Textauszug
_ _ _ _ _ _ _

# Neue Century Ruten HPR Excalibur C & J Curve



## kerasounta (27. April 2012)

hallo,

habe gerade diese beiden Ruten in einem UK shop gefunden..

diese kann man bereits Vorbestellen....

kennt jemand diese Rute? ist wohl ganz frisch aufm Markt und sieht absolut geil aus 

Gruss Aki

Foto ---> http://www.google.de/imgres?imgurl=...aT8LEA4WytAbh16HBDg&ved=0CIEBEPUBMAg&dur=6181


----------



## xbxmxnn (27. April 2012)

*AW: Neue Century Ruten HPR Excalibur C & J Curve*

Was Du da auf dem Photo siehst ist eine leicht veränderte Version Deiner TT-R; die Excalibur als Turnierrute gibt es noch nicht, sie wird erst Ende August offiziell veröffentlicht; in Deutschland gibt es einen aktuellen Prototypen der Excalibur, der allerdings nicht in den Handel kommt.

Derzeit wird die HPR-Version einiger Brandungsruten aufgelegt (Tip Tornado-Serie; SuperMatch vor allem), die kommen etwas früher auf den Markt, die ersten sind bereits fertig.

In Deutschland werden diese Ruten allerdings wahrscheinlich so bekannt werden wie die vorherigen Modelle, und sicherlich ähnlich häufig im Handel zu finden sein...


----------



## kerasounta (28. April 2012)

*AW: Neue Century Ruten HPR Excalibur C & J Curve*

Danke für die Info abumann,

spricht eigentlich etwas gegen den Einsatz einer Stationärrolle mit einer 2 Teiligen rute die eigentlich für Multirolle ausgelegt ist?

_ _ _ _ _ _ _

Datensatz
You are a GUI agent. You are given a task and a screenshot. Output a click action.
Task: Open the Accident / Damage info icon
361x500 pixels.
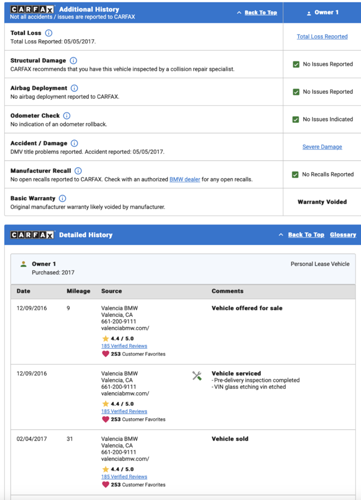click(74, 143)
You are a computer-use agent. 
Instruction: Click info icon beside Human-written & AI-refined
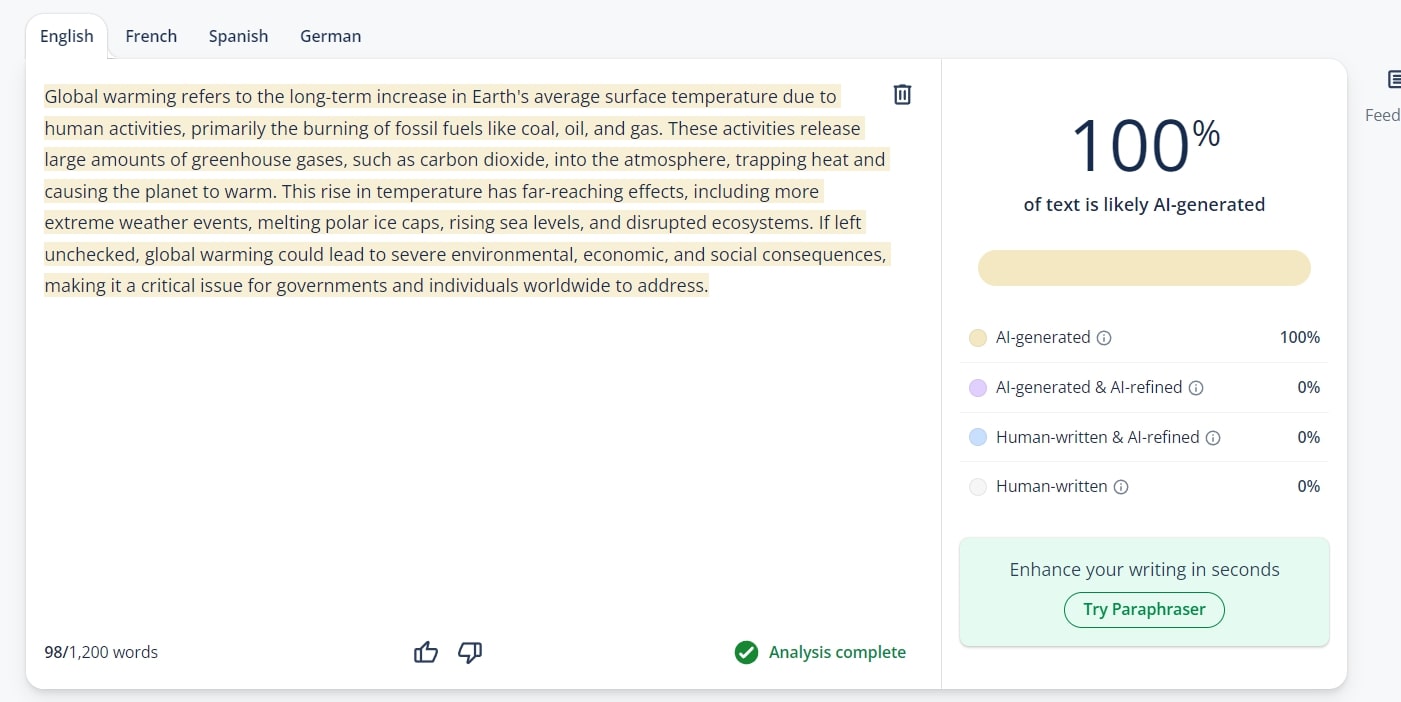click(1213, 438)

_ _ _ _ _ _ _

Aufgabe
Überarbeite den Abschnitt des Forumsthreads über die Century-Ruten zwischen "diese kann man" und "xbxmxnn (27. April 2012)", beide eingeschlossen. Ersetze darin "absolut geil" durch "sehr gut" und gib den Abschnitt vollständig wieder.

Lösung
diese kann man bereits Vorbestellen....

kennt jemand diese Rute? ist wohl ganz frisch aufm Markt und sieht sehr gut aus 

Gruss Aki

Foto ---> http://www.google.de/imgres?imgurl=...aT8LEA4WytAbh16HBDg&ved=0CIEBEPUBMAg&dur=6181


----------



## xbxmxnn (27. April 2012)